Herniated Disc

(RxWiki News) Even a sneeze can rupture a disc in your back. Here’s what you need to know about a herniated disc.

About 10% of people have symptoms from a herniated disc at some point in their lives. Autopsy studies reveal, however, that most people actually have a herniated disc but never get any symptoms.

Over the years, the demand of supporting the body’s weight causes the outer layer of the disc to weaken, become thinner, and develop microscopic tears. At the same time, the center of the disc slowly loses its water content and it becomes progressively drier.

  • These changes make the disc susceptible to herniation (protrusion).
  • Mild trauma from lifting an object or even sneezing can cause the center of the disc to bulge through the weakened outer layer.

Symptoms often occur when the protruding disc presses on one or more of the spinal nerves emerging from the spinal column.

  • In some people, the disc presses on the spinal cord itself or on the cauda equina (bundle of nerve roots at the bottom of the spinal cord).
  • This causes pain in the back and in the part of the body served by the compressed and inflamed nerve. Disc fragments can also break free.
  • This is a condition known as sequestration.
  • Any disc can herniate, but about 90% to 95% of cases occur in the two lowest discs, which bear the greatest weight.

When a disc herniates, both the site and extent of the rupture determine the location and severity of the symptoms. For example, a herniated lumbar disc may cause pain, numbness, or weakness in one leg (sciatica). A herniated cervical disc may produce similar symptoms in one arm or hand (less commonly on both sides).

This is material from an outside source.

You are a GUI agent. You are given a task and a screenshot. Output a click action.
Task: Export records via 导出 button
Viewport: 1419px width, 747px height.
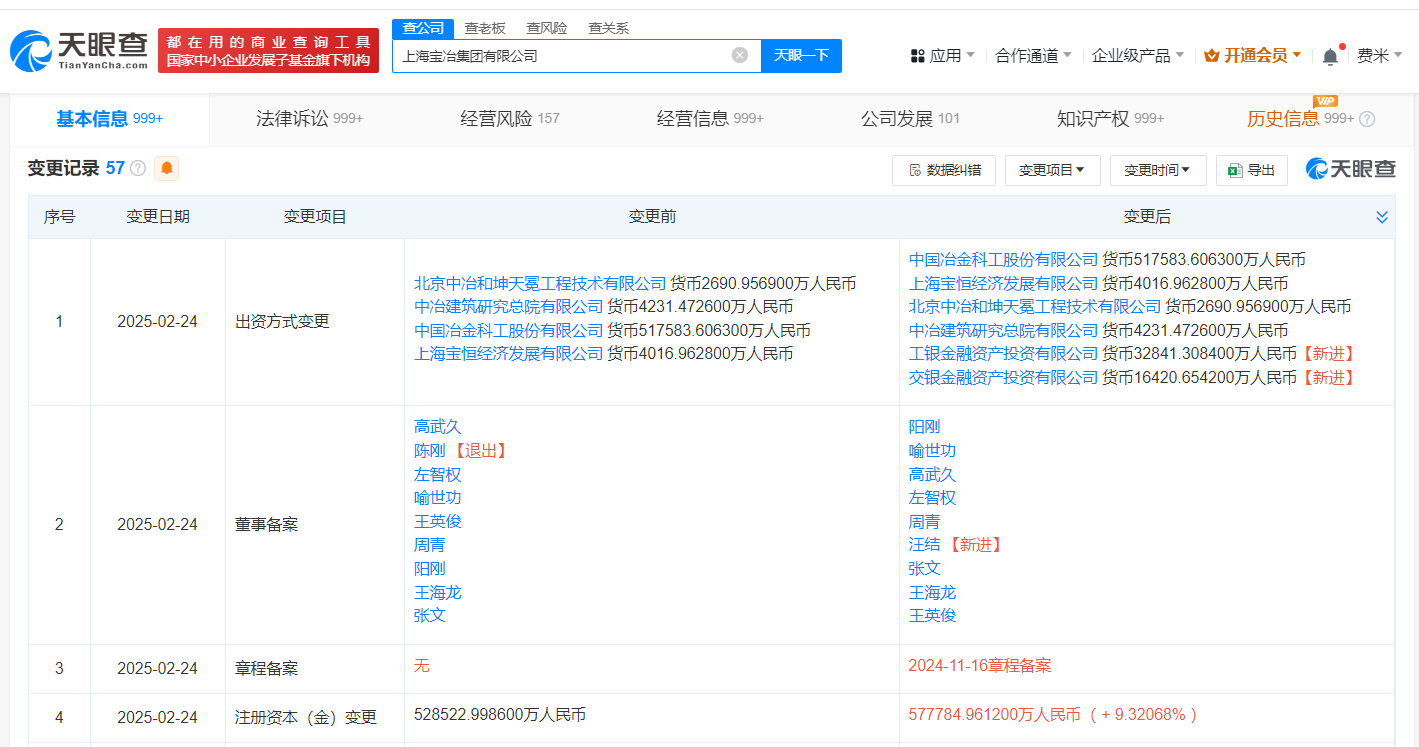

  • Pain due to a herniated disc usually strikes suddenly.
  • The person may “feel something snap” before the pain begins.
  • The pain may start as a mild tingling or a “pins and needles” sensation before increasing in severity.

If the herniated disc compresses a lumbar nerve root, pain later radiates into a specific area of one leg.

  • A decrease in back pain may be accompanied by increasingly severe pain, numbness, and weakness in one leg, along with changes in reflexes.
  • In fact, a herniated lumbar disc is the most common cause of sciatica (a pain that radiates into the buttocks, down the thighs, into the calves, and often into the feet; the pain is caused by irritation of the sciatic nerve).

If a ruptured disc compresses nerves in the neck, pain may radiate down the arms and be accompanied by weakness and numbness in the arms and hands.


Each intervertebral disc is composed of two distinct regions:

  • A tough, fibrous outer ring made up of many overlapping layers of collagen fibers (called the annulus fibrosus)
  • A soft, gel-like core (the nucleus pulposus)

In a normal, healthy disc, these tissues contribute to the remarkable flexibility of the spine:

  • As the body moves, the annular fibers expand and contract, while the gel-like nucleus changes shape.
  • Although each individual disc can bend only to a limited degree, their combined flexibility throughout the spine provides a great range of motion.

As we age, however, the discs gradually lose their resiliency, becoming drier and more brittle. These changes make the disc more vulnerable to herniation. This is commonly known as a slipped disk.

Herniation may produce only local back pain, or pain may radiate down the path of a spinal nerve if the nerve is compressed by the protruding disc. There are varying degrees of herniation, ranging from mild to severe.